Commentary|Videos|October 16, 2025

US Shouldn't Back Out of Funding HIV Research After Huge Strides Made: Patrick Sullivan, DVM, PhD

Fact checked by: Rose McNulty

The government should focus on keeping up the funding for HIV to continue to innovate in this space, potentially eliminating the virus altogether.

Patrick Sullivan, DVM, PhD, an infectious disease epidemiologist and professor of epidemiology at Emory University in Atlanta, Georgia, discussed his analysis which found that cutting funding for HIV prevention could lead to higher rates of infection and higher costs. Sullivan reiterated that the government should stay the course when it came to funding research on HIV prevention, as breakthroughs have been coming rapidly in the space that may lead to a cure.

This transcript has been lightly edited for clarity; captions are auto-generated.

Transcript

What should be the next move in addressing the cuts to HIV prevention funding?

I think there are several cuts that are going to be particularly harmful to our efforts in HIV prevention. For example, fully funding the CDC Division of HIV Prevention, including HIV surveillance and testing programs. Every one of those components is doing an active public health good and moving us closer to reducing infections and ending the epidemic. Ryan White parts A through F and the Ending the HIV Epidemic funding. This is funding that goes across CDC, HRSA, Indian Health Service, NIH. These are really about programming that helps support prevention and CDC, historically, was the pipeline for a lot of those HIV prevention dollars. When we say [that] I think it's characterized as we're putting money into big government. No, we're putting money into a place in government that then gets it out to the state and local health departments who need to do this work and provide support for them and technical resources for them to do that work.

I think we just have to reiterate that we have 2 great tools that had us on the path to ending the epidemic. Those are pre-exposure prophylaxis for people who are at risk for acquiring HIV and that is treatment for people who are living with HIV, which leads to a normal, full lifespan for them, and eliminates the possibility that onward HIV transmissions occur when people are living with HIV and are fully virally suppressed. We really, again, consider both of these factors in the analysis, but it just illustrates how nonsensical it is to [not] invest. And they're huge national US investments, and ones that I'm proud of as a taxpayer and as a researcher, that the US really did commit to, through NIH funding, through global leadership, through the involvement of pharma and innovation to developing the treatments and the preventive therapies that you see today. It was a global effort, for sure, but the US put up a lot of resources to invest in these things.

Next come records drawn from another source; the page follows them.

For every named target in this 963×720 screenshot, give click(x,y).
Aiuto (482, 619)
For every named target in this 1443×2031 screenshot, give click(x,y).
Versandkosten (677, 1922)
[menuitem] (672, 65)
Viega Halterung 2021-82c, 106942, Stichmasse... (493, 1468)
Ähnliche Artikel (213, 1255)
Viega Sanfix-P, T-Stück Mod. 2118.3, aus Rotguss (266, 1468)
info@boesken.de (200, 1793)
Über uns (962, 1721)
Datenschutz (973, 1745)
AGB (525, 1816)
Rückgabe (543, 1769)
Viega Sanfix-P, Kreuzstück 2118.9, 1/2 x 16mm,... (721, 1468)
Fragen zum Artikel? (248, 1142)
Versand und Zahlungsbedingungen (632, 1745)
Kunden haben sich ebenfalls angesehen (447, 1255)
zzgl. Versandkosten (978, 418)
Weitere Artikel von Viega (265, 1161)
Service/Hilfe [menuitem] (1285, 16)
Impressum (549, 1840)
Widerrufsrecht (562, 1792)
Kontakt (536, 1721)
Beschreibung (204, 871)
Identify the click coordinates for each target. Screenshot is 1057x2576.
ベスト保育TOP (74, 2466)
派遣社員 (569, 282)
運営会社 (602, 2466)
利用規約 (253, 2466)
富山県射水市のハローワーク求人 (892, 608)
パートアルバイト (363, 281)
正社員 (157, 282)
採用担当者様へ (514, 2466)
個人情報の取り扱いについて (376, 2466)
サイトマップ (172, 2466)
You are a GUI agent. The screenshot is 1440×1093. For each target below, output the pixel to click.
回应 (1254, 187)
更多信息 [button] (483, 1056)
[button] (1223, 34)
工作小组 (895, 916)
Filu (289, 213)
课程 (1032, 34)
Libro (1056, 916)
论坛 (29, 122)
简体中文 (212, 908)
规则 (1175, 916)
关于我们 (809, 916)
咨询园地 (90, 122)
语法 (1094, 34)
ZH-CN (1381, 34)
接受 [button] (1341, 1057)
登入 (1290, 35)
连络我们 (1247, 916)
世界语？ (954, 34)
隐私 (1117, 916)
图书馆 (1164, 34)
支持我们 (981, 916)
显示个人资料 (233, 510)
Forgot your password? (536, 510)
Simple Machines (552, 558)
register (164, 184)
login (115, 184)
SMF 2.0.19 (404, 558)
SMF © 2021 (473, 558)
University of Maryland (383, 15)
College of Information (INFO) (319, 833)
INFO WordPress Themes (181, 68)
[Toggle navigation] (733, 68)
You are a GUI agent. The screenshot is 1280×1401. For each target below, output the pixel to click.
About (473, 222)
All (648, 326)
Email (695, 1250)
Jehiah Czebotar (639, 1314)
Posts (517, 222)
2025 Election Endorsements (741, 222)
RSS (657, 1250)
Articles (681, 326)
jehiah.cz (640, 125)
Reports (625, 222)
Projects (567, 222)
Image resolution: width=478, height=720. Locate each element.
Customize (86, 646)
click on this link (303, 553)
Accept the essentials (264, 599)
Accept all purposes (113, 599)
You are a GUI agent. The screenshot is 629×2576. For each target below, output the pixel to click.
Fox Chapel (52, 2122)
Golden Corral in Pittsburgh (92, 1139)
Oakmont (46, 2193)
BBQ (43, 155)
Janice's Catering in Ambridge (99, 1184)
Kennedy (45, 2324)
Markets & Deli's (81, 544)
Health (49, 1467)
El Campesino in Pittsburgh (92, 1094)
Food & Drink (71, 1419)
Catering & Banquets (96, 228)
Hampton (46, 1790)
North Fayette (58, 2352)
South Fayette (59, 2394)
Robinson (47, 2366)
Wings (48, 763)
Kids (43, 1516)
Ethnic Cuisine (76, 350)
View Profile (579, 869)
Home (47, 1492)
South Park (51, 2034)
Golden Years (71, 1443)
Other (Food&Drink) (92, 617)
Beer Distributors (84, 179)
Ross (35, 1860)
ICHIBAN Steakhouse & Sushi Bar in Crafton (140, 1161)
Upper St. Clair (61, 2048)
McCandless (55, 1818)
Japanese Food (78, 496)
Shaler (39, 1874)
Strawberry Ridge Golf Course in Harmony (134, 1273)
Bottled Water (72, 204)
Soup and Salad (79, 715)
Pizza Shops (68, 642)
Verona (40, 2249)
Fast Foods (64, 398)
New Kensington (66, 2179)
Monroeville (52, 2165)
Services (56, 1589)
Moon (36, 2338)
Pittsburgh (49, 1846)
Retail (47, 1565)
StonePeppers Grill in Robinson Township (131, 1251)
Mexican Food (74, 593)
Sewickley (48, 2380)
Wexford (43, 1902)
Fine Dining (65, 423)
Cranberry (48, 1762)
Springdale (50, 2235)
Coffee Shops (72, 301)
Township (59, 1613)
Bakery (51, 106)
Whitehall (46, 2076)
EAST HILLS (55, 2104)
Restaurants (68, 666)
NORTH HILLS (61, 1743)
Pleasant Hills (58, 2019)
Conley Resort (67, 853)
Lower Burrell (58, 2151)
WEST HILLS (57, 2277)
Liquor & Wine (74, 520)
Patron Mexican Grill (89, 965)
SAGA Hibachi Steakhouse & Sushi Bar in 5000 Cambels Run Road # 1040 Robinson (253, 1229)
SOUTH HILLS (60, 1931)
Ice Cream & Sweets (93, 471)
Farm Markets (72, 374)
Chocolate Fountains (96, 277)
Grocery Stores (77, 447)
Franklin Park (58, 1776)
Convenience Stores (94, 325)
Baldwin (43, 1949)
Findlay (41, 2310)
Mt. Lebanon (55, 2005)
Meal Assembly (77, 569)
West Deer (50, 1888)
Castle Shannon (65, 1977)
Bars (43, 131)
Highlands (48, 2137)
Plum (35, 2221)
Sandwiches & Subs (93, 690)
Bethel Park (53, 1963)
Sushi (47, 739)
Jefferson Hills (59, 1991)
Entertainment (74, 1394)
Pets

And now that the investments have been made, and then they were made successfully, and we now have these tools, the same government is going to walk back from the benefits of those, from the benefits of health for our population, from the benefits of cost saving, because it's cheaper to keep people healthy than to let them get sick. This is one of those rare times when what's good for patients and what's good for providers and what's good for the budget and what's good in terms of just social justice, everything lines up. Where is the winner in pulling back from treatments that save money, improve health, improve the workforce? Reap the returns on investment that this country has made. The data are just as clear as they can be, that if we make cuts now, it's more infections now it's higher costs down the road, and the alternative is to maintain the things that have been working.

We should show just that trend in infections, that downward trend that we've seen year over year after year after year after year that anybody who's been in a in 1 math class can look and say that's good news. If that line is new infections, that's good news. We need to just maintain and we need to keep strategically growing the money for prevention, care, research. It's fiscally responsible. And we're really at a pivotal point in the HIV epidemic. We're making gains. We're on the way to ending the epidemic, and we just have to really speak up now for maintaining those efforts and getting where we all want to be, which is a world where people living with HIV live long, healthy lives, or eventually a cure is developed, and where there are no new HIV infections, because we know how to prevent them. We just can't back off now.